Wiesenweihenschutz GbR

Die Wiesenweihenschutz GbR wurde 2013 gegründet. Das Projektgebiet umfasst 6258 ha in 6 Gemeinden. Beteiligt sind an dem Konzept 16 Gesellschaften mit zusammen 412 MW Anschlussleistung. Die GbR hat 3 Geschäftsführer, davon stellt der BWP Bo III einen. Diese sind für die Flächensicherung, die Umsetzung der Maßnahmen sowie für die Abrechnung verantwortlich.

 

Ziel des Konzeptes ist ein nachhaltiger Schutz der Wiesenweihe und weiterer Großvogelarten im Projektgebiet, beispielsweise der Kornweihe. Die Vögel sind zu schützen, weil hier gleichzeitig eine große Anzahl von Windenergieanlagen (WEA) stehen und auch zukünftig Abbau und Neuerrichtungen von Windenergieanlagen geplant bzw. zu erwarten sind.

 


Das Handlungskonzept beinhaltet eine räumliche Planung innerhalb des Projektgebietes hinsichtlich des Managements landwirtschaftlich genutzter Flächen.

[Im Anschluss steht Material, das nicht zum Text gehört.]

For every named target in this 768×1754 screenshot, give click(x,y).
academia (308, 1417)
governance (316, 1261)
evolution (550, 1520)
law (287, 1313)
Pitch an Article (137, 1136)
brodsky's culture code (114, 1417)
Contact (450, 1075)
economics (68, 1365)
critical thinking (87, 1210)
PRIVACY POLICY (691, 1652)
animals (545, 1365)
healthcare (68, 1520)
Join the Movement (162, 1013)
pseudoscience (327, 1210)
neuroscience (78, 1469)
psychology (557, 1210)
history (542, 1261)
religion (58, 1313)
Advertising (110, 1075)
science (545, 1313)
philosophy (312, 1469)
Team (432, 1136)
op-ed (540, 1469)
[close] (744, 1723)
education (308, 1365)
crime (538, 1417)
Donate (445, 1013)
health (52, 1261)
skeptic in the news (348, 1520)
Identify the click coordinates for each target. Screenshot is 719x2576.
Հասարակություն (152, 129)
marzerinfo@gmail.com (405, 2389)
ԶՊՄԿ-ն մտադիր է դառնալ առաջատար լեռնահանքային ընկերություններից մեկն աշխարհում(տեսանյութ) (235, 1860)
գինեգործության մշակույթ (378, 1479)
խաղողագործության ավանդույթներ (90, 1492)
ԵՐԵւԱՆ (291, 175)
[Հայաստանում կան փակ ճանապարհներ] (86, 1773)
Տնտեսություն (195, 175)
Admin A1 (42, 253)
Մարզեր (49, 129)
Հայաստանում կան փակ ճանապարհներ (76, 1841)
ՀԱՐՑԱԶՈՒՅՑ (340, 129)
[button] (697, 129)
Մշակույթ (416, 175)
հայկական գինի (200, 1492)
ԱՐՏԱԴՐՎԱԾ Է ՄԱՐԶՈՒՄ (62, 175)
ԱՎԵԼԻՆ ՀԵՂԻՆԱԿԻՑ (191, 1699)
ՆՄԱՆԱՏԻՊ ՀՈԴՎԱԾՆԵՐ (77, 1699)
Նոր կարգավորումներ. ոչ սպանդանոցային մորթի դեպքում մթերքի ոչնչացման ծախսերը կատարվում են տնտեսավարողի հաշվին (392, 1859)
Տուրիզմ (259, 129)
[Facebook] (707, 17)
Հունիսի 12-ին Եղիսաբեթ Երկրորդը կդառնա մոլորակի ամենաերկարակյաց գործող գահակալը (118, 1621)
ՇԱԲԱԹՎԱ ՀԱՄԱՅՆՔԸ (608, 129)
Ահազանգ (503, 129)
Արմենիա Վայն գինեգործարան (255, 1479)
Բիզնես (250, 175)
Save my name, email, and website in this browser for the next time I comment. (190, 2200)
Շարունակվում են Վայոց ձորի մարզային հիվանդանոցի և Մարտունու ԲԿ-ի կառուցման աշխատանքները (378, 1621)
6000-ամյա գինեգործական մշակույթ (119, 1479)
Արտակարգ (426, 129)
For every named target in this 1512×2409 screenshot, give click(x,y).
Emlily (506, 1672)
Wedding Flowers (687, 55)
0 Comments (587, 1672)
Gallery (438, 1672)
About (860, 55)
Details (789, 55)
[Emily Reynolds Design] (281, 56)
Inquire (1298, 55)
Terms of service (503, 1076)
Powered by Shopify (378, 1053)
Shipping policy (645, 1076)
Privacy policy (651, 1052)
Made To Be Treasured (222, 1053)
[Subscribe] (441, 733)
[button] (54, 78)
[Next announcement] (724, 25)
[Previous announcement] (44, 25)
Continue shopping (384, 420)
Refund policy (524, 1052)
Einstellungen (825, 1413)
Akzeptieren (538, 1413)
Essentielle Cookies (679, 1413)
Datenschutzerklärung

Das Gebiet ist in sechs Teilgebiete aufgeteilt. In jedem Teilgebiet werden Flächen ausgewiesen, die sich als Brutgebiet eignen. Hier muss z.B. Wintergerste oder eine geeignete Weizensorte (Varandole) angebaut werden.

 

Die Vorgaben der unteren Naturschutzbehörde (UNB) werden jährlich durch Verträge mit den infrage kommenden Landwirten gesichert und umgesetzt. Zu den Flächen, die als Bruthabitat zur Verfügung gestellt werden müssen, gibt es auch Flächen die als Nahrungshabitat dienen. Diese Flächen sind auch in den Teilgebieten aufgeteilt und müssen so bewirtschaftet werden, dass sie für die Wiesenweihe als Nahrungsgebiet attraktiv sind.
Für diese Maßnahmen werden die Landwirte mit einer Pauschale pro Hektar entschädigt. Die Einhaltung der Maßnahmen wird von der Geschäftsführung der GbR und der UNB bzw. dem beauftragten Fachbüro BioConsult SH überwacht.

 

Jedes Jahr wird ein Bericht von der Firma BioConsult SH über den Erfolg und die Umsetzung der Maßnahmen verfasst. In dem Bericht sind neben den Flächen auch die Brutvorkommen und die Flugbewegungen aufgezeichnet.

 

Mit dem Zubau von WEA werden weitere Maßnahmen erforderlich wie z.B. Ackerrandstreifen und zusätzliche Grünflächen in verschiedenen Teilgebieten. Das ganze Konzept unterliegt auch einem Lernprozess. Es ist nicht in allen Einzelheiten starr, sondern kann auf neue Erkenntnisse reagieren. So können Maßnahmen angepasst, verändert oder verbessert werden.